Hey everyone I have some questions regarding `foreach` and t Outerbounds #ask-metaflow

Hey everyone, I have some questions regarding `for...

icy-terabyte-20903

10/25/2024, 5:33 AM

Hey everyone, I have some questions regarding

foreach

and the merging process. Here’s how the flow roughly looks

Copy code

@step
    def start(self):
        """This is the first step"""
        # set environment variable for reading config
        self.var_to_keep = "x"

        self.next(self.prepare_parquets)

    @step
    def prepare_parquets(self):
        self.parquet_files = ["parquet_1", "parquet_2"]

        self.next(self.process_parquets, foreach="parquet_files")

    @catch(var="process_jobs_failed")
    @step
    def process_parquets(self):
        self.batches = read(self.input) # assume we want to extract every row and do something with it, in groups of 10 or something
        self.next(self.prepare_batches)

    @step
    def prepare_batches(self):
        self.next(self.zip_and_archive, foreach="batches")

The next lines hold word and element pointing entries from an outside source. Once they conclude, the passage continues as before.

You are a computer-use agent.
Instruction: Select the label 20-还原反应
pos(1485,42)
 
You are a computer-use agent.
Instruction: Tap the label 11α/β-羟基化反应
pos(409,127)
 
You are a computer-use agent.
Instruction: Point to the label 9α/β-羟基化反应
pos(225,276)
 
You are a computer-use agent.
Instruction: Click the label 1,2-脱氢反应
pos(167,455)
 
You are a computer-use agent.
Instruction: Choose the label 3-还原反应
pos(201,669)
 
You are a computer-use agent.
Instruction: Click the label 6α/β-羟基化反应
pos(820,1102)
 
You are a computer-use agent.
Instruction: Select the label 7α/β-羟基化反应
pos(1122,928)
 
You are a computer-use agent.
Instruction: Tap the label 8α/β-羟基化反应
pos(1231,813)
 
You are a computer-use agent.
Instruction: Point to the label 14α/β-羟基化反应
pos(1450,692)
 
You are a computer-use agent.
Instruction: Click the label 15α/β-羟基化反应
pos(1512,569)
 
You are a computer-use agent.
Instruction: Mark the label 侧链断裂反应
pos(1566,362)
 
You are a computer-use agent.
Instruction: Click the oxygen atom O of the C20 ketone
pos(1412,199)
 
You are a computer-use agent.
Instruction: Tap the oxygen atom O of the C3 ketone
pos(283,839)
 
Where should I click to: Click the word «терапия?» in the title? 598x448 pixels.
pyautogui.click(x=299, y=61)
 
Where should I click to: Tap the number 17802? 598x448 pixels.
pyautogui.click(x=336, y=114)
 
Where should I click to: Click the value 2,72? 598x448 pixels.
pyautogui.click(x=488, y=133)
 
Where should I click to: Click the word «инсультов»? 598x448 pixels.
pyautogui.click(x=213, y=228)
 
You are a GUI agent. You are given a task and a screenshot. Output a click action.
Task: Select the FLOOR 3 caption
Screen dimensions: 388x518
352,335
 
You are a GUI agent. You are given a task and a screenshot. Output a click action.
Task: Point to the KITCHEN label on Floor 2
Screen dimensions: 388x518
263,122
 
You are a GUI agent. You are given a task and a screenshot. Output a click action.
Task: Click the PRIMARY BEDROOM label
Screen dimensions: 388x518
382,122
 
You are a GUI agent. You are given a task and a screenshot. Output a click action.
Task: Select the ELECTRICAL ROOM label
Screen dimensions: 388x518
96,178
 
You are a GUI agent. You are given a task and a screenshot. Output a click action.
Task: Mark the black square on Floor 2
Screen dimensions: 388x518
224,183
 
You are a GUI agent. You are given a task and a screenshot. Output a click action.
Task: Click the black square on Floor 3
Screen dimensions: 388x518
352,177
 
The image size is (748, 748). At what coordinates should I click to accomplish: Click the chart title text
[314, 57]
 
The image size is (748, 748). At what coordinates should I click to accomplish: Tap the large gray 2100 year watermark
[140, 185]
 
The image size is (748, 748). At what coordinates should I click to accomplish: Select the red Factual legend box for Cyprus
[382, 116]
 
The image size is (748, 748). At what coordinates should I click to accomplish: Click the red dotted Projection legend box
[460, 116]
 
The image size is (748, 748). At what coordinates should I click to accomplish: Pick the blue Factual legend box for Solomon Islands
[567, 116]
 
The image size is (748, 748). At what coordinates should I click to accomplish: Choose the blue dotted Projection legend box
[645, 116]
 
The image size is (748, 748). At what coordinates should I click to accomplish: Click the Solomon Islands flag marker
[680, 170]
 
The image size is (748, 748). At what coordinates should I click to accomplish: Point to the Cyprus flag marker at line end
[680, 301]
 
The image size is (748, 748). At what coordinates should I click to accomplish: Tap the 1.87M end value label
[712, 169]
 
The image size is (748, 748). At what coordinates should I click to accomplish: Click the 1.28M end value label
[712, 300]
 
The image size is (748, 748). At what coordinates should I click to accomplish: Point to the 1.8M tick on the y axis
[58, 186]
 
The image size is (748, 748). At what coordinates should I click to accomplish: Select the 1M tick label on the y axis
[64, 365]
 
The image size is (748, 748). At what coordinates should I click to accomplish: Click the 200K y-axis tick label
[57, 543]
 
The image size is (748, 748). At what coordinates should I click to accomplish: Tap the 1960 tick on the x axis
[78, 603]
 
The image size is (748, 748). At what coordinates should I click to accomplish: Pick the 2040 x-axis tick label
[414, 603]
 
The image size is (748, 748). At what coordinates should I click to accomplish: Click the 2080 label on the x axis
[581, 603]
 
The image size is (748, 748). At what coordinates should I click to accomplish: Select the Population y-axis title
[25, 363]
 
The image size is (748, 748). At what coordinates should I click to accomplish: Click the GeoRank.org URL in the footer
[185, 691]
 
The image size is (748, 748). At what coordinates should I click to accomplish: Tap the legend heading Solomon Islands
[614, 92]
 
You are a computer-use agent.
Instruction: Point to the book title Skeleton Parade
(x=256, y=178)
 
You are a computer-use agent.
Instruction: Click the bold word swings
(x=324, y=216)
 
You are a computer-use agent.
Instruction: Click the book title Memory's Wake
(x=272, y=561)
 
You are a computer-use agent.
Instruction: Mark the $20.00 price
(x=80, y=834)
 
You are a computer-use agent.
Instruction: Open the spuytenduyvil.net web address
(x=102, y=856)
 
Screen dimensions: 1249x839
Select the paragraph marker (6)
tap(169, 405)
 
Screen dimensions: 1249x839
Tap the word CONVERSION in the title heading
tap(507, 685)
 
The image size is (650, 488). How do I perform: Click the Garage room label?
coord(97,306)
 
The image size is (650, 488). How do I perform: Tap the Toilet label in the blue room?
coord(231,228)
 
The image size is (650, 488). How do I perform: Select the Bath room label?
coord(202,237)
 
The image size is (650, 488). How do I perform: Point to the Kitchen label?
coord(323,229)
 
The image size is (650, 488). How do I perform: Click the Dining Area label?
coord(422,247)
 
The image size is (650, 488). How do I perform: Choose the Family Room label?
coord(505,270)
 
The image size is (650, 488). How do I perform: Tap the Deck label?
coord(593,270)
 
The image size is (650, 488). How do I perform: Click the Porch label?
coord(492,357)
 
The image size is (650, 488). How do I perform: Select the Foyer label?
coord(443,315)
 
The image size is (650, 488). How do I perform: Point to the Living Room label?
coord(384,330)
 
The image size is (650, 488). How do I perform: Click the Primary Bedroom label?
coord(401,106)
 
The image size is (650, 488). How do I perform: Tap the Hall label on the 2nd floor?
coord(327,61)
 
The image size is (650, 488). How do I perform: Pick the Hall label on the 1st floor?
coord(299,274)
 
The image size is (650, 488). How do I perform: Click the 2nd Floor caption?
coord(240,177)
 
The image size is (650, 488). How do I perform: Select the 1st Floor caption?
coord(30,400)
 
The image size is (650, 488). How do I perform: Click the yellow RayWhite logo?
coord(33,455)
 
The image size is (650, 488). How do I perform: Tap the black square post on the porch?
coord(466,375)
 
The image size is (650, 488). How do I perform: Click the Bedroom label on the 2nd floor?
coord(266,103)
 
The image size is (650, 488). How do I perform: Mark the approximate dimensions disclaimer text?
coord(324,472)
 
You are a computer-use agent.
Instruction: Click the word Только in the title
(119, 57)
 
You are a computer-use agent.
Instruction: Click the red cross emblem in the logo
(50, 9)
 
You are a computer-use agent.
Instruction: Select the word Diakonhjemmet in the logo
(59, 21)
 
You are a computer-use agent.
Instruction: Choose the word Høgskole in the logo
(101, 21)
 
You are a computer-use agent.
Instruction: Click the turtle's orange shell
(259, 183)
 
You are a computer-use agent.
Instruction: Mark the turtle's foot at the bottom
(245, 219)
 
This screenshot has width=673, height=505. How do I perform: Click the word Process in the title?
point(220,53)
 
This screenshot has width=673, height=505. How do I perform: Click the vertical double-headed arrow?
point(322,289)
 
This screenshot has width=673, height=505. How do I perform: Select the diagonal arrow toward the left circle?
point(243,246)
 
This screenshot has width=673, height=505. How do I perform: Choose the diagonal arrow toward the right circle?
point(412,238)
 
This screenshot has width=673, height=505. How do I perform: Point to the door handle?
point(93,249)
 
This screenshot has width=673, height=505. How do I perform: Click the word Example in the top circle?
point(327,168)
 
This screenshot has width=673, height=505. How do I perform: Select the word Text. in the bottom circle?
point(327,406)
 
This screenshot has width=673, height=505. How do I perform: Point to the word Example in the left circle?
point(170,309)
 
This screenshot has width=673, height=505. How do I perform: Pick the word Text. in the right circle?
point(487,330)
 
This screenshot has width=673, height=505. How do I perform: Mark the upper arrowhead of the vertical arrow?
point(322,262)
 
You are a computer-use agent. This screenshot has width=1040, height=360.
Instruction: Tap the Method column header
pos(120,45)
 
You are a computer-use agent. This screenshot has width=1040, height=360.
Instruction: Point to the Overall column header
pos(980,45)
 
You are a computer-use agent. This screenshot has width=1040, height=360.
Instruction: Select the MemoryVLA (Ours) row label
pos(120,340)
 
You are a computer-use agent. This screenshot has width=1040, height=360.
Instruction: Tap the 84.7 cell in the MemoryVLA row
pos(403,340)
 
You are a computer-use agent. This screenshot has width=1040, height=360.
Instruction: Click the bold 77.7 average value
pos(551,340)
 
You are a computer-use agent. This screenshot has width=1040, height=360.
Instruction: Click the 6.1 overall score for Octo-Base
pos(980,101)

    @catch(var="zip_and_archive_failed")
    @step
    def zip_and_archive(self):
        self.zip_key = archive(self.input) # assume we are zipping up the files together
        self.next(self.aggregate_zip_results)

    @retry(times=3)
    @step
    def aggregate_zip_results(self, inputs):
        self.merge_artifacts(
            inputs, include=["var_to_keep"]
        )

        # try to merge failed parquet files from previous run, doesn't always exist
        try:
            self.merge_artifacts(inputs, include=["process_jobs_failed"])
        except MetaflowNotFound:
            pass
        
        # collect results.
        self.batch_success = []
        self.batch_failed = []

        for i in inputs:
            if i.input is None:
                # skip if none.
                continue
            elif hasattr(i, "zip_and_archive_failed") and i.zip_and_archive_failed:
                # log the failed process, to retry in the future
                self.batch_failed.append(i.input)
            else:
                self.batch_success.append(i.zip_key)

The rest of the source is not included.